It's exhilarating to be alive in a time of awakening consciousness; it can also be confusing, disorienting, and painful. This awakening of dead or sleeping consciousness has already affected the lives of millions of women, even those who don't know it yet. It is also affecting the lives of men, even those who deny its claims upon them. The argument will go on whether an oppressive economic class system is responsible for the oppressive nature of male/female relations, or whether, in fact, the sexual class system is the original model on which all the others are based. But in the last few years connections have been drawn between our sexual lives and our political institutions, which are inescapable and illuminating. The sleepwalkers are coming awake, and for the first time this awakening has a collective reality; it is no longer such a lonely thing to open one's eyes.
Re-vision—the act of looking back, of seeing with fresh eyes, of entering an old text from a new critical direction—is for us more than a chapter in cultural history: it is an act of survival. Until we can understand the assumptions in which we are drenched we cannot know ourselves. And this drive to self-knowledge, for woman, is more than a search for identity: it is part of her refusal of the self-destructiveness of male-dominated society. A radical critique of litterature, feminist in its impulse, would take the work first of all as a clue to how we live, how we have been living, how we have been led to imagine ourselves, how our language has trapped as well as liberated us; and how we can begin to see—and therefore live—afresh. A change in the concept of sexual identity is essential if we are not going to see the old political order re-assert itself in every new revolution. We need to know the writing of the past, and know it differently than we have ever known it; not to pass on a tradition but to break its hold over us.
For writers, and at this moment for women writers in particular, there is the challenge and promise of a whole new psychic geography to be explored. But there is also a difficult and dangerous walking on the ice, as we try to find language and images for a consciousness we are just coming into, and with little in the past to support us. I want to talk about some apects of this difficulty and this danger.

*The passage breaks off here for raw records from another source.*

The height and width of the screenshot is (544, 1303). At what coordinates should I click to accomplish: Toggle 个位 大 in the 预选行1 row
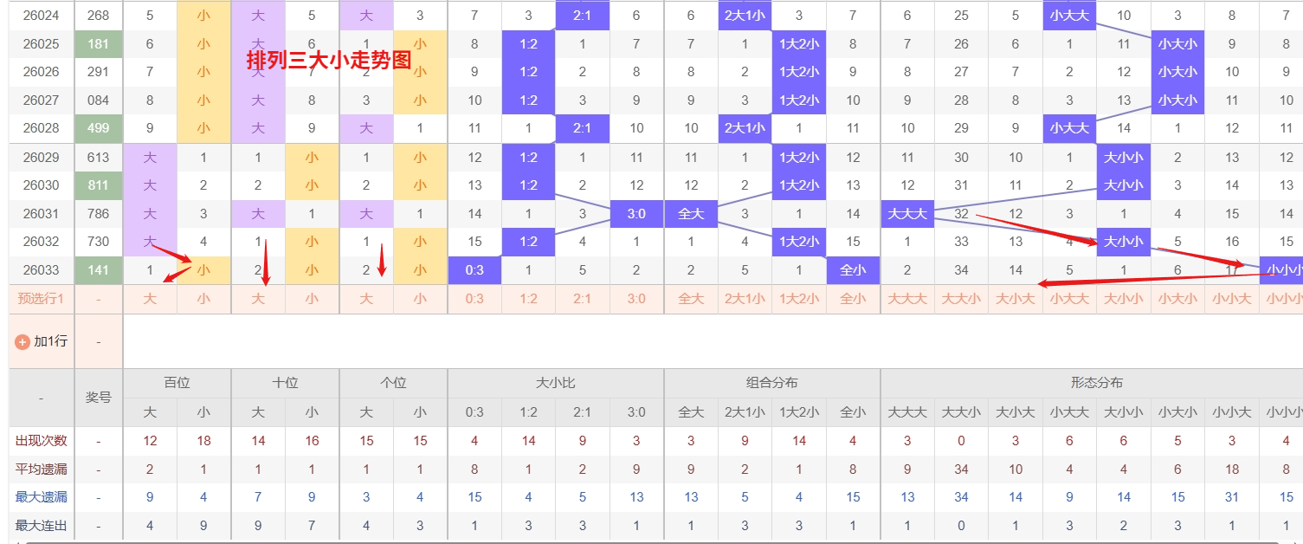click(366, 299)

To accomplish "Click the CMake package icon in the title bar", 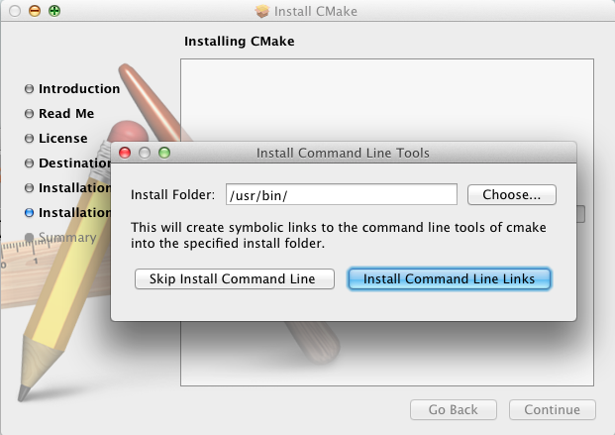I will coord(261,11).
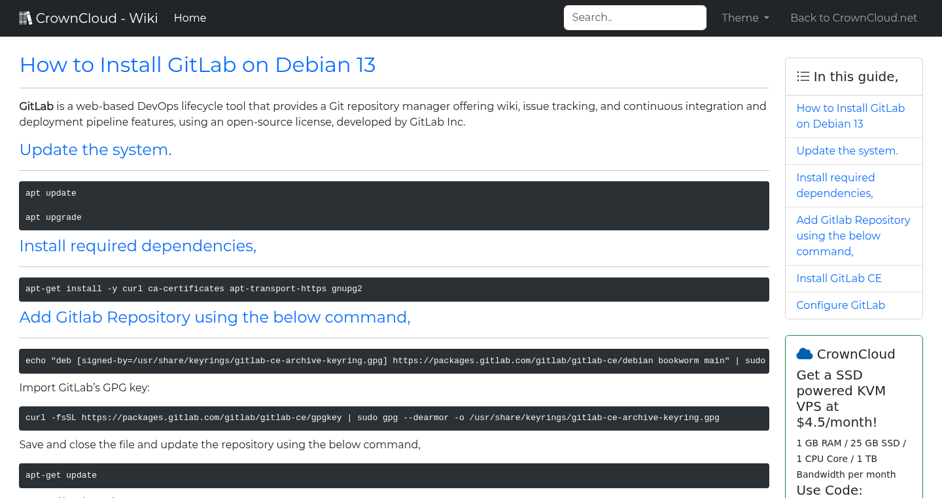Screen dimensions: 942x498
Task: Click the 'Update the system.' article heading
Action: click(96, 150)
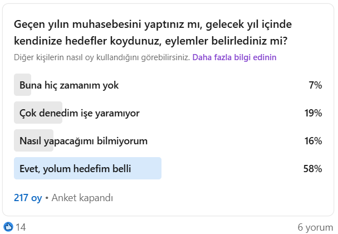Click the Anket kapandı status text
This screenshot has height=234, width=338.
pyautogui.click(x=82, y=198)
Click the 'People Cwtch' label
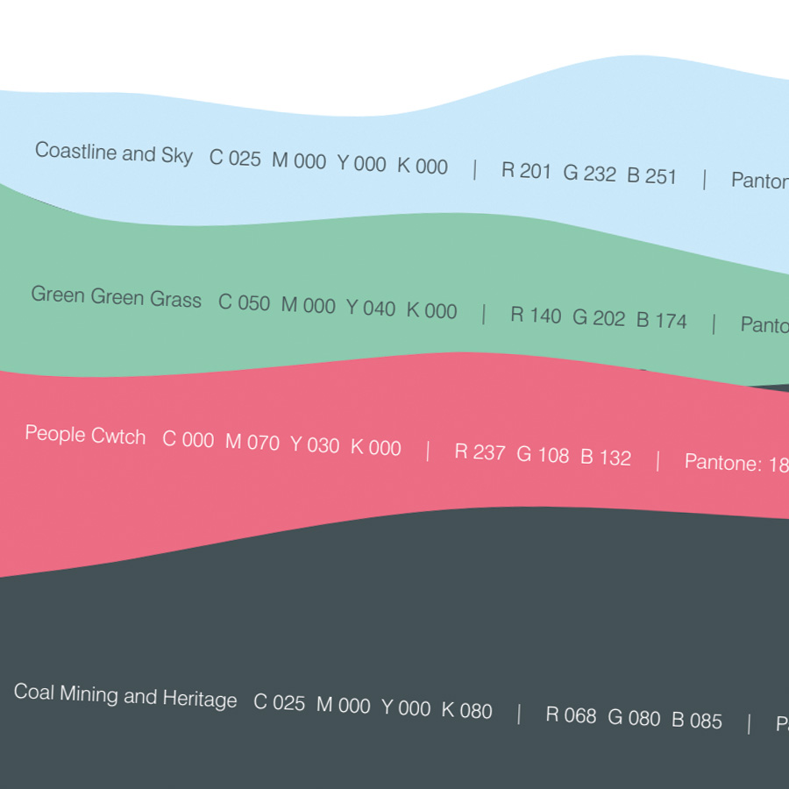 coord(85,435)
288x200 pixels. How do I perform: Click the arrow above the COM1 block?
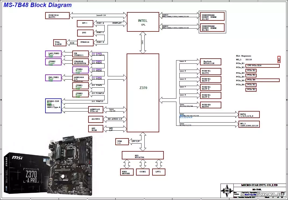[x=143, y=164]
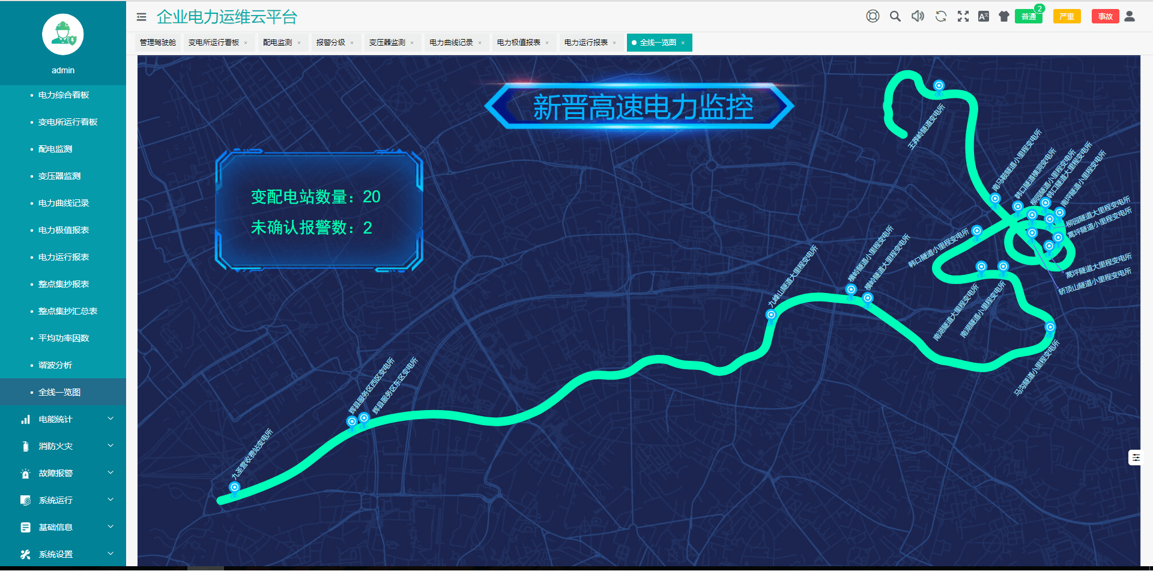
Task: Switch to the 变压器监测 tab
Action: [x=387, y=43]
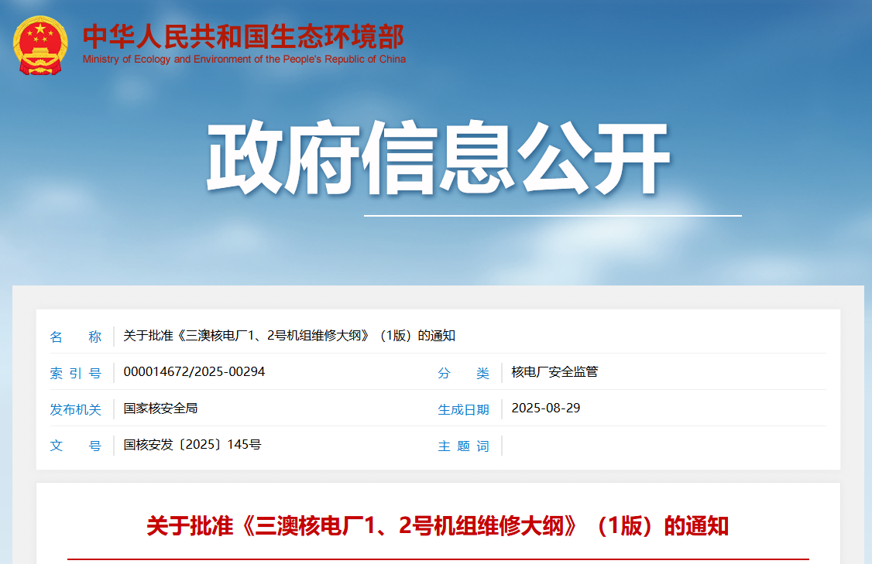Click the 分类 field label

pos(465,373)
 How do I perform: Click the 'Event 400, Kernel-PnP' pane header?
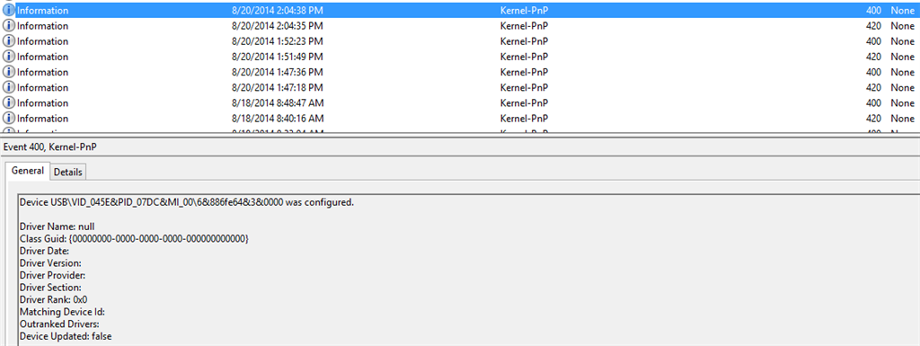click(x=50, y=147)
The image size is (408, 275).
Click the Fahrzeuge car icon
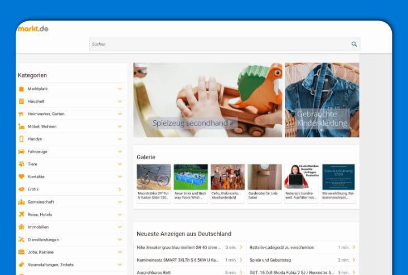click(x=21, y=151)
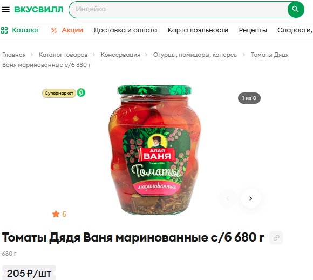Click the green leaf badge icon
This screenshot has height=280, width=313.
81,92
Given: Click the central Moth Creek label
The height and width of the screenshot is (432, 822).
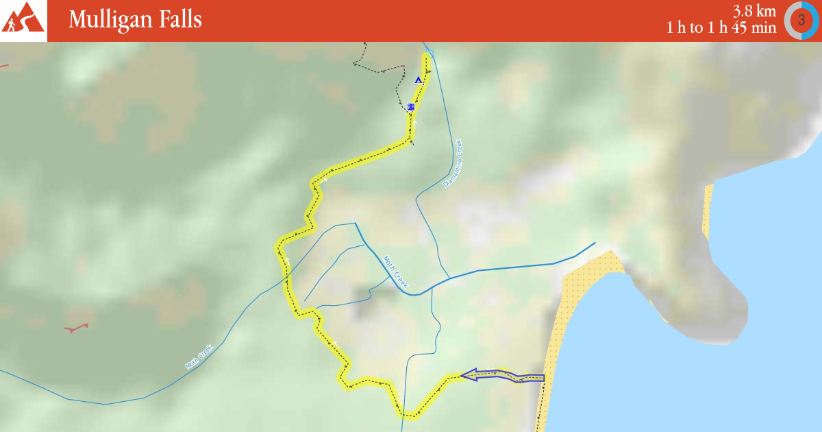Looking at the screenshot, I should point(396,272).
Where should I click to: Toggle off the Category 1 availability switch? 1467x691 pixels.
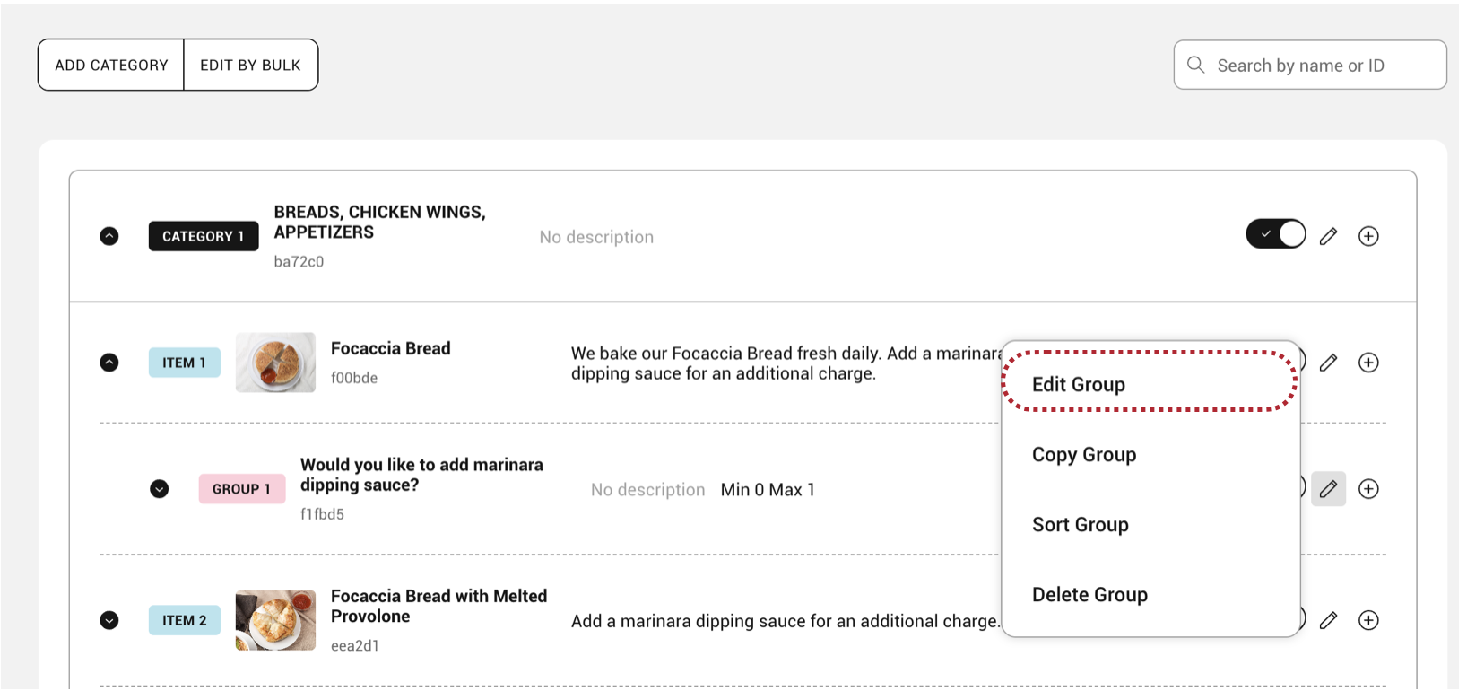pyautogui.click(x=1275, y=235)
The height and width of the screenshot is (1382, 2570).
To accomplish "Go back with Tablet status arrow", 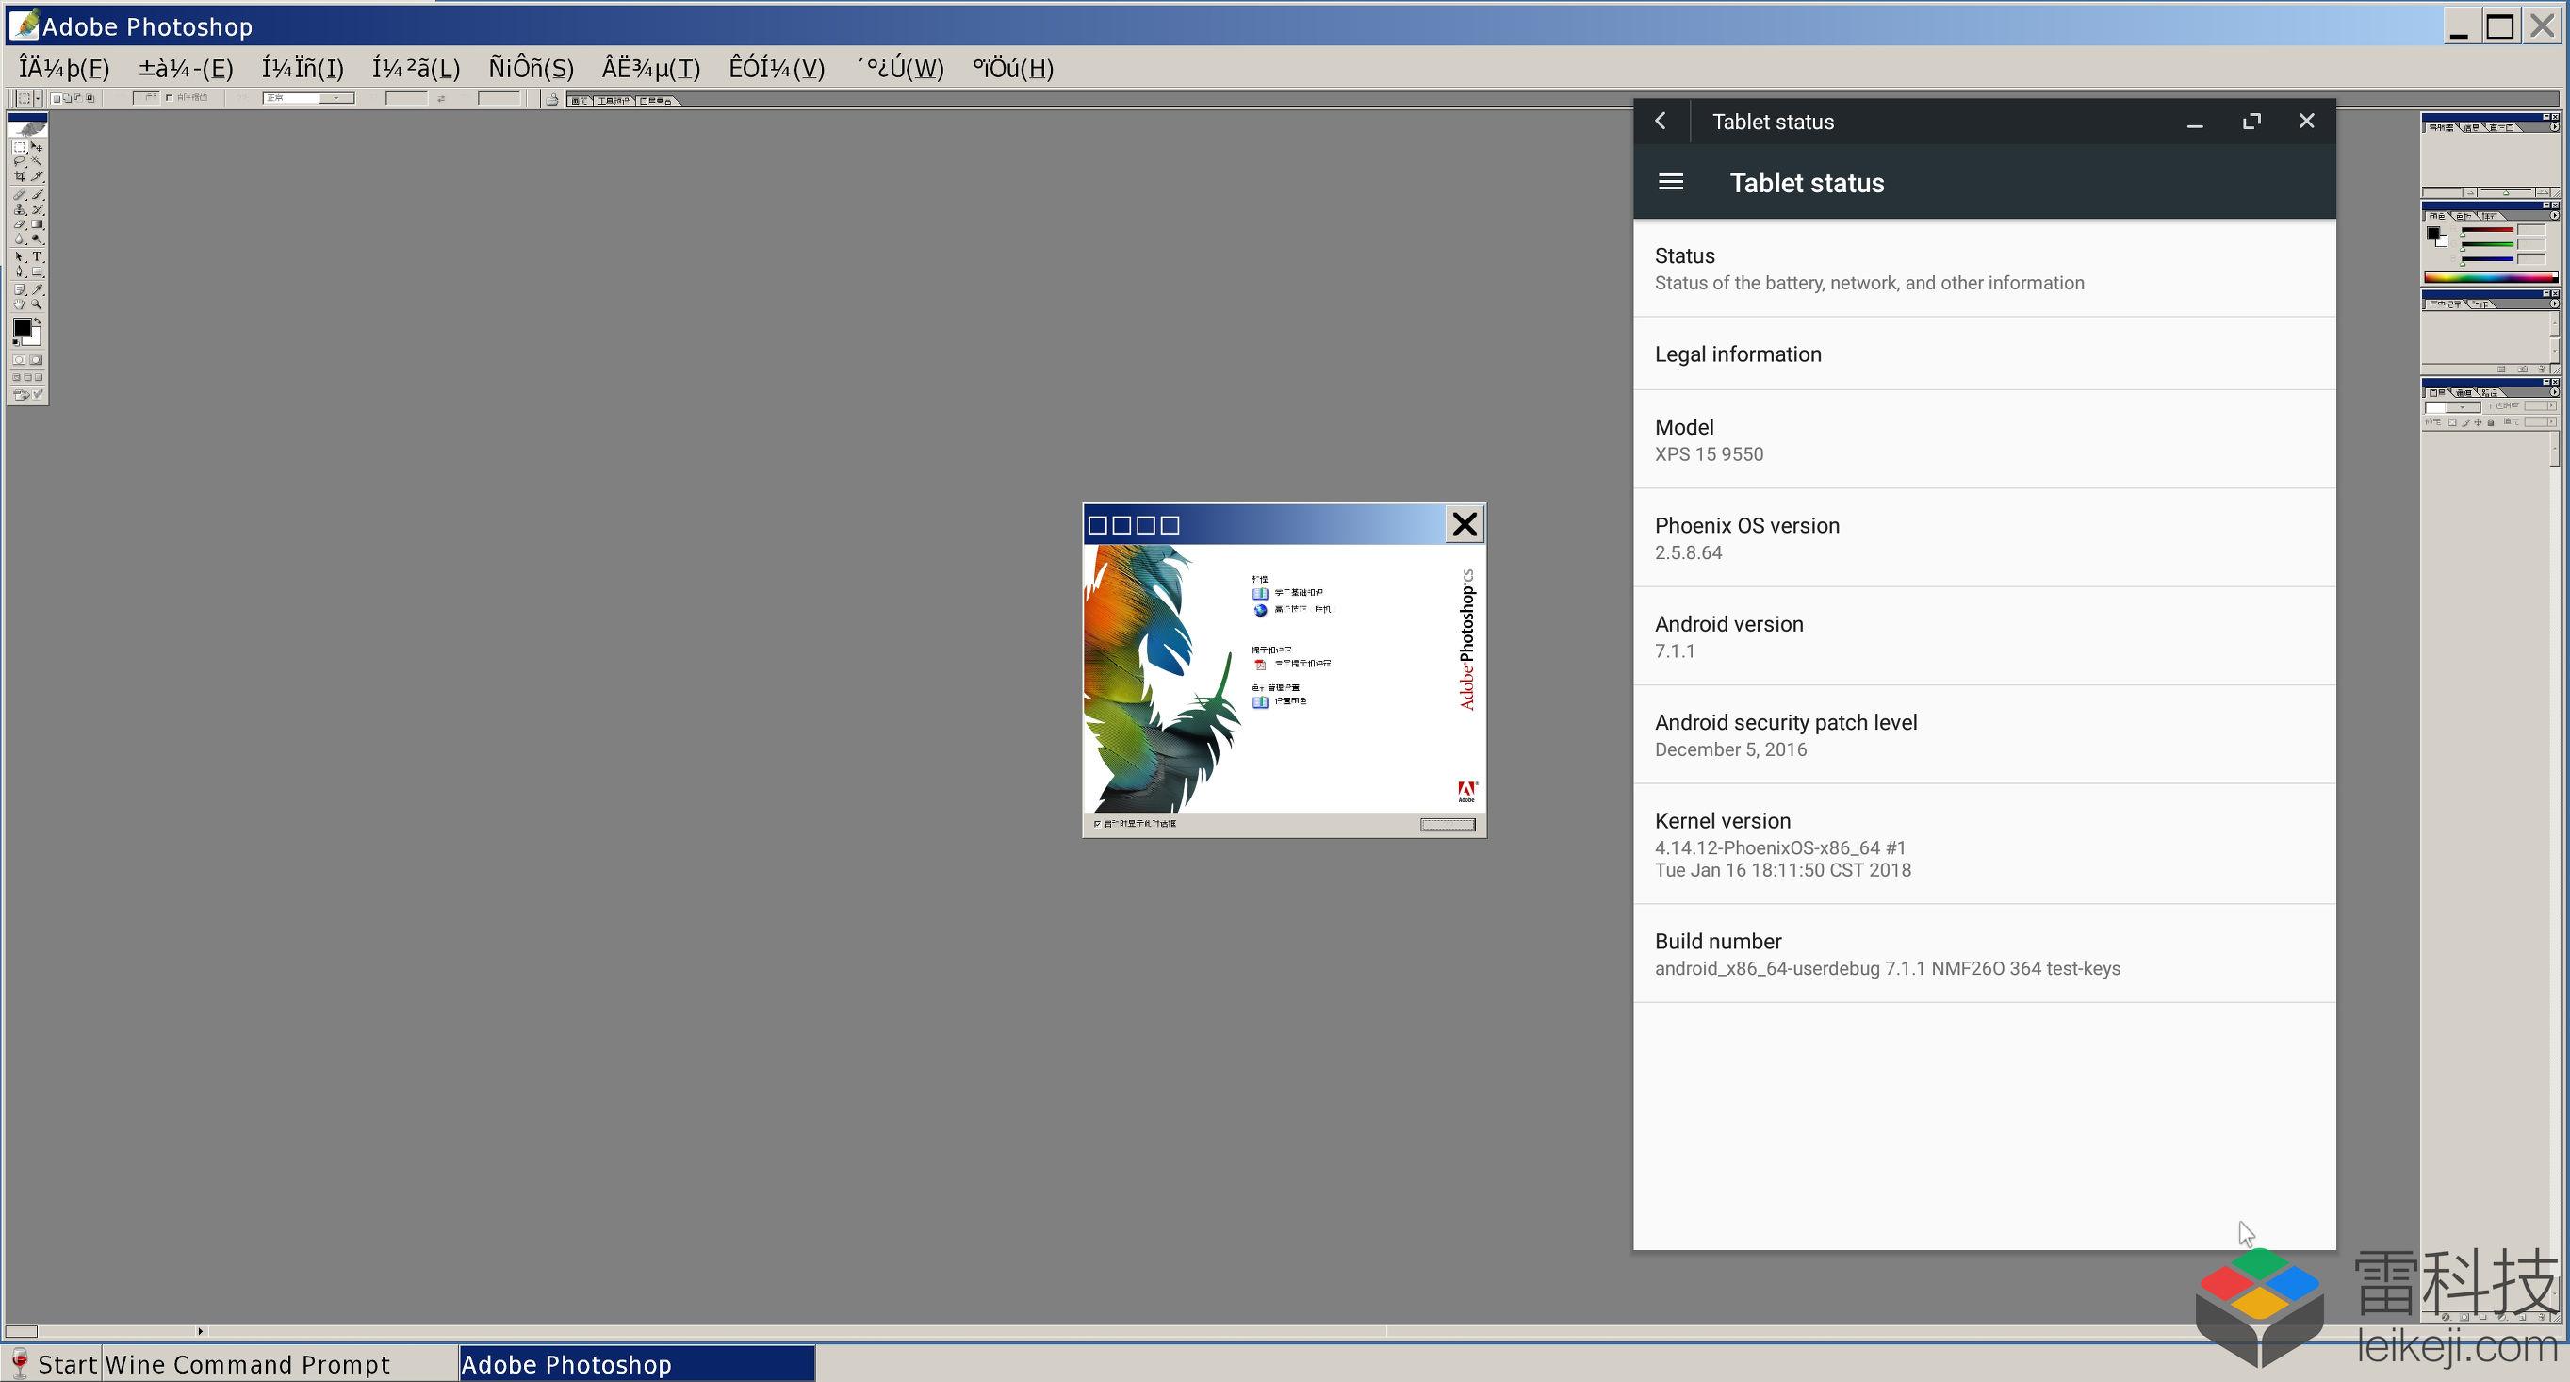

Jane Harrison, the great classical anthropologist, wrote in 1914 in a letter to her friend Gilbert Murray:
By the by, about "Women," it has bothered me often—why do women never want to write poetry about Man as a sex—why is Woman a dream and a terror to man and not the other way around?…Is it mere convention and propriety, or something deeper?2
I think Jane Harrison's question cuts deep into the myth-making tradition, the romantic tradition; deep into what women and men have been to each other; and deep into the psyche of the woman writer. Thinking about that question, I began thinking of the work of two 20th-century women poets, Sylvia Plath and Diane Wakoski. It strikes me that in the work of both Man appears as, if not a dream, a fascination and a terror; and that the source of the fascination and the terror is, simply, Man's power—to dominate, tyrannize, choose, or reject the woman. The charisma of Man seems to come purely from his power over her and his control of the world by force, not from anything fertile or life-giving in him. And, in the work of both these poets, it is finally the woman's sense of herself—embattled, possessed—that gives the poetry its dynamic charge, its rhythms of struggle, need, will, and female energy. Convention and propriety are perhaps not the right words, but until recently this female anger and this furious awareness of the Man's power over her were not available materials to the female poet, who tended to write of Love as the source of her suffering, and to view that victimization by Love as an almost inevitable fate. Or, like Marianne Moore and Elizabeth Bishop, she kept human sexual relationships at a measured and chiselled distance in her poems.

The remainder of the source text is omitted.